Your goal: Report every line in the records below that contains the word "screenshot", copying each such line in full.

Stored data:
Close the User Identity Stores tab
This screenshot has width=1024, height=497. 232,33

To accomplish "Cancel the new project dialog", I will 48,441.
--
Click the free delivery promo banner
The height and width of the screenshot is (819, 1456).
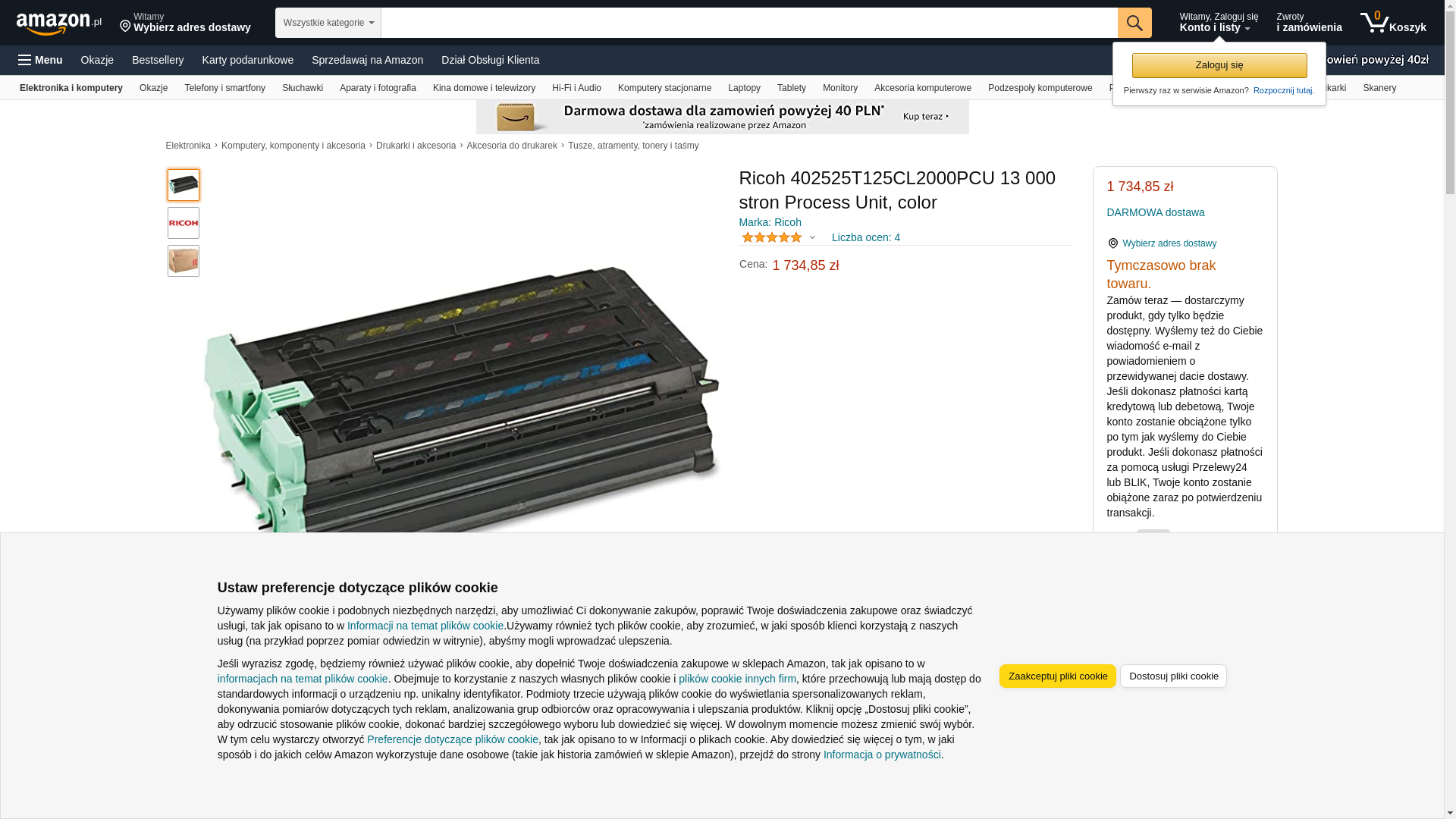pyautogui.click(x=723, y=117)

Solution for this exercise:
This screenshot has width=1024, height=497. 232,33
The height and width of the screenshot is (819, 1456).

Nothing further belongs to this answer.